**What the exercise asks:**
Reproduce all the data verbatim.

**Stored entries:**

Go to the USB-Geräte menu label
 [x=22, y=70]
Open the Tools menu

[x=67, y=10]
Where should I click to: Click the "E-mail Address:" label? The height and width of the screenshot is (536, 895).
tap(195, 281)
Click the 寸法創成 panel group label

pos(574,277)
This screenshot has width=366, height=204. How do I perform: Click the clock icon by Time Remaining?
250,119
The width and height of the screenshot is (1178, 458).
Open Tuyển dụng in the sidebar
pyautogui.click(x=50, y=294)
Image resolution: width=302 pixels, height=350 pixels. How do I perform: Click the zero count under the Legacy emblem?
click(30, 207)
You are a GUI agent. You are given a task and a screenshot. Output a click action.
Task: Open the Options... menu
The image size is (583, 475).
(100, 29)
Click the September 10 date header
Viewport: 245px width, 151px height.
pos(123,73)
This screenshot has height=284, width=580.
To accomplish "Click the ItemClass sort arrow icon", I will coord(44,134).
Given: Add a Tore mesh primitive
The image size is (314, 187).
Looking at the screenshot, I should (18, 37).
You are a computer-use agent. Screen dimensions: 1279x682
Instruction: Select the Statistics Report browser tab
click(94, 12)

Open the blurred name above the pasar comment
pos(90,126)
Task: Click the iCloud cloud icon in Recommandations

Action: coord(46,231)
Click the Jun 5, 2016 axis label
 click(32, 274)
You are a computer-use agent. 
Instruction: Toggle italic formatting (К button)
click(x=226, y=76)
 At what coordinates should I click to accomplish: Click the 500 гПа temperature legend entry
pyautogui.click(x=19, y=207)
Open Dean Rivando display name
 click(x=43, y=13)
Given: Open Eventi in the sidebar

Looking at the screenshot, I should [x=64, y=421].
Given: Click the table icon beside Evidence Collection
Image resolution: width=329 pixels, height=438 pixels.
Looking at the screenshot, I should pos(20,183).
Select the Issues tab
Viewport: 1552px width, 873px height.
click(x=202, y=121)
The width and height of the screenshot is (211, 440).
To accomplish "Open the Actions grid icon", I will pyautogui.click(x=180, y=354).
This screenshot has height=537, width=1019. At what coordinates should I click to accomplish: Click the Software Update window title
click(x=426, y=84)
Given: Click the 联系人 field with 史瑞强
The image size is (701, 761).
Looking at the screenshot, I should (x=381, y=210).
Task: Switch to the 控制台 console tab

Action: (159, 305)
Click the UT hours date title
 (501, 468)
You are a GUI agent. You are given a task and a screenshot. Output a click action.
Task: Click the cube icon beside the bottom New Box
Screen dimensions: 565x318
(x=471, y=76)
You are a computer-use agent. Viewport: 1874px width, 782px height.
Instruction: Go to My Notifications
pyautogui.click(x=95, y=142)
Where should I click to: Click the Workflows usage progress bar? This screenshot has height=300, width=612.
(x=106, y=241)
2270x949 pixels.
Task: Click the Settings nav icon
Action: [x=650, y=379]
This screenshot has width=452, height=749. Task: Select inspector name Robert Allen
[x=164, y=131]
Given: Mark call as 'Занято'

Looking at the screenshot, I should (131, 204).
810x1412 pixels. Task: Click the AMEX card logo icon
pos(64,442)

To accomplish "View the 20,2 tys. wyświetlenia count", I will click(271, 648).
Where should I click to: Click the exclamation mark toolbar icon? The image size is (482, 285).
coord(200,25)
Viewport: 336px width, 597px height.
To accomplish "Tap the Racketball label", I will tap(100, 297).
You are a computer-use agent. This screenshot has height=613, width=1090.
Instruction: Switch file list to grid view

**Solution:**
Go to the USB-Geräte menu label
 [x=22, y=70]
Open the Tools menu

[x=67, y=10]
Where should I click to: Click the "E-mail Address:" label? The height and width of the screenshot is (536, 895).
tap(195, 281)
Click the 寸法創成 panel group label

pos(574,277)
This screenshot has width=366, height=204. How do I perform: Click the clock icon by Time Remaining?
250,119
The width and height of the screenshot is (1178, 458).
Open Tuyển dụng in the sidebar
pyautogui.click(x=50, y=294)
Image resolution: width=302 pixels, height=350 pixels. How do I perform: Click the zero count under the Legacy emblem?
click(30, 207)
You are a GUI agent. You are given a task and a screenshot. Output a click action.
Task: Open the Options... menu
The image size is (583, 475).
(100, 29)
Click the September 10 date header
Viewport: 245px width, 151px height.
pos(123,73)
This screenshot has height=284, width=580.
To accomplish "Click the ItemClass sort arrow icon", I will coord(44,134).
Given: Add a Tore mesh primitive
The image size is (314, 187).
Looking at the screenshot, I should (18, 37).
You are a computer-use agent. Screen dimensions: 1279x682
Instruction: Select the Statistics Report browser tab
click(94, 12)

Open the blurred name above the pasar comment
pos(90,126)
Task: Click the iCloud cloud icon in Recommandations

Action: coord(46,231)
Click the Jun 5, 2016 axis label
 click(32, 274)
You are a computer-use agent. 
Instruction: Toggle italic formatting (К button)
click(x=226, y=76)
 At what coordinates should I click to accomplish: Click the 500 гПа temperature legend entry
pyautogui.click(x=19, y=207)
Open Dean Rivando display name
 click(x=43, y=13)
Given: Open Eventi in the sidebar

Looking at the screenshot, I should [x=64, y=421].
Given: Click the table icon beside Evidence Collection
Image resolution: width=329 pixels, height=438 pixels.
Looking at the screenshot, I should pos(20,183).
Select the Issues tab
Viewport: 1552px width, 873px height.
click(x=202, y=121)
The width and height of the screenshot is (211, 440).
To accomplish "Open the Actions grid icon", I will pyautogui.click(x=180, y=354).
This screenshot has height=537, width=1019. At what coordinates should I click to accomplish: Click the Software Update window title
click(x=426, y=84)
Given: Click the 联系人 field with 史瑞强
The image size is (701, 761).
Looking at the screenshot, I should (x=381, y=210).
Task: Switch to the 控制台 console tab

Action: (159, 305)
Click the UT hours date title
 (501, 468)
You are a GUI agent. You are given a task and a screenshot. Output a click action.
Task: Click the cube icon beside the bottom New Box
Screen dimensions: 565x318
(x=471, y=76)
You are a computer-use agent. Viewport: 1874px width, 782px height.
Instruction: Go to My Notifications
pyautogui.click(x=95, y=142)
Where should I click to: Click the Workflows usage progress bar? This screenshot has height=300, width=612.
(x=106, y=241)
2270x949 pixels.
Task: Click the Settings nav icon
Action: [x=650, y=379]
This screenshot has width=452, height=749. Task: Select inspector name Robert Allen
[x=164, y=131]
Given: Mark call as 'Занято'

Looking at the screenshot, I should (131, 204).
810x1412 pixels. Task: Click the AMEX card logo icon
pos(64,442)

To accomplish "View the 20,2 tys. wyświetlenia count", I will click(271, 648).
Where should I click to: Click the exclamation mark toolbar icon? The image size is (482, 285).
coord(200,25)
Viewport: 336px width, 597px height.
To accomplish "Tap the Racketball label", I will tap(100, 297).
You are a computer-use agent. This screenshot has height=613, width=1090.
Instruction: Switch file list to grid view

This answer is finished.